Konsultan pengawas, Endang Mulyana (IDN Times/Siti Fatimah)
Konsultan pengawas, Endang Mulyana, menjelaskan bahwa kendala utama berasal dari kontraktor utama, PT Sayaka, yang tidak mampu menyelesaikan pekerjaan sesuai jadwal.
“Tahap pertama progres tercatat 75,95 persen. Karena kontraktor tidak bisa menyelesaikan tepat waktu, maka owner (MUI) berhak memutus kontrak. Saat ini kami dalam tahap evaluasi menuju pemutusan kontrak tersebut,” jelasnya.

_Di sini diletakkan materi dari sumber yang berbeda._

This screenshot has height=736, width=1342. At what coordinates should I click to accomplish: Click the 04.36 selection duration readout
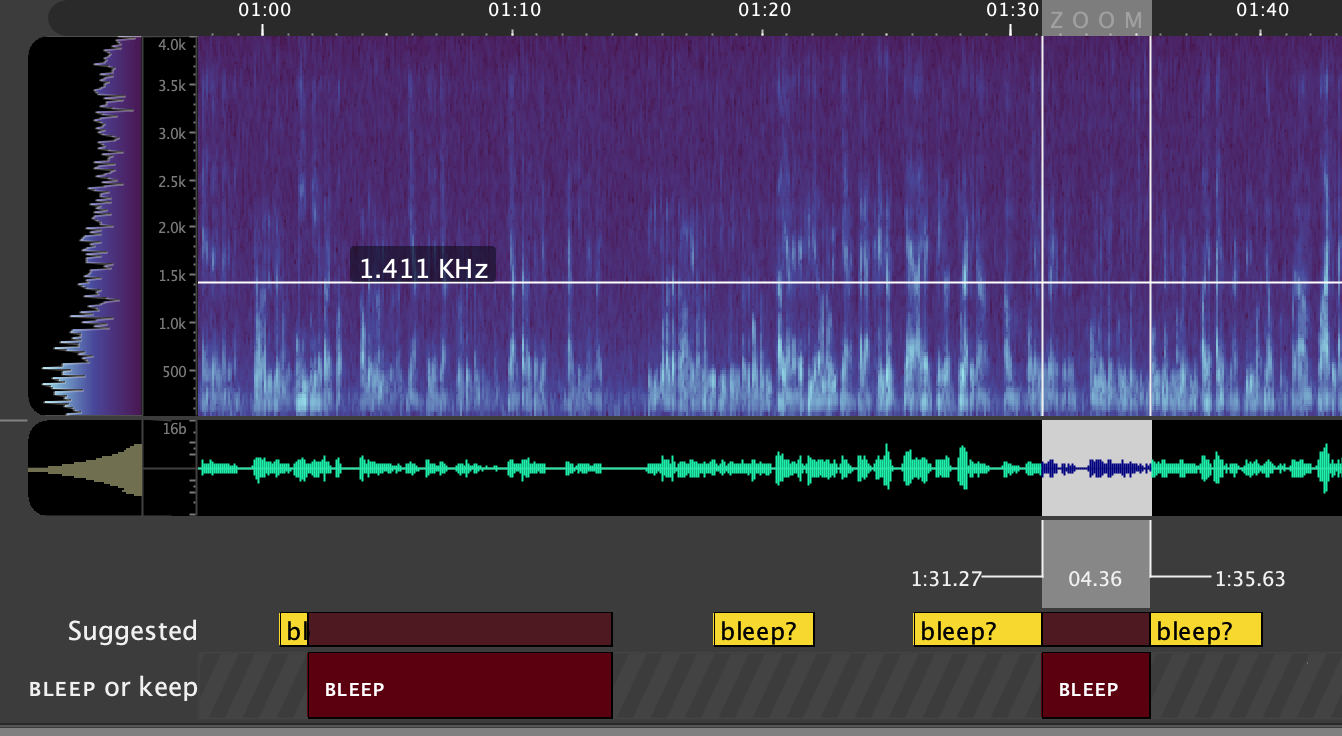pyautogui.click(x=1095, y=578)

Menurut Endang, kondisi saat ini belum bisa dikategorikan mangkrak karena anggaran masih tersedia di pihak owner.
Dia menambahkan, sistem proyek ini menggunakan skema kerja terlebih dahulu baru pembayaran. Saat ini kontraktor utama masih memiliki sisa hak pembayaran sekitar 13,06 persen karena pekerjaan belum rampung sepenuhnya.
"Adapun pekerjaan yang belum selesai meliputi pengecatan, pembangunan kantin, plafon, kusen bagian dalam, hingga penataan landscape," sambungnya.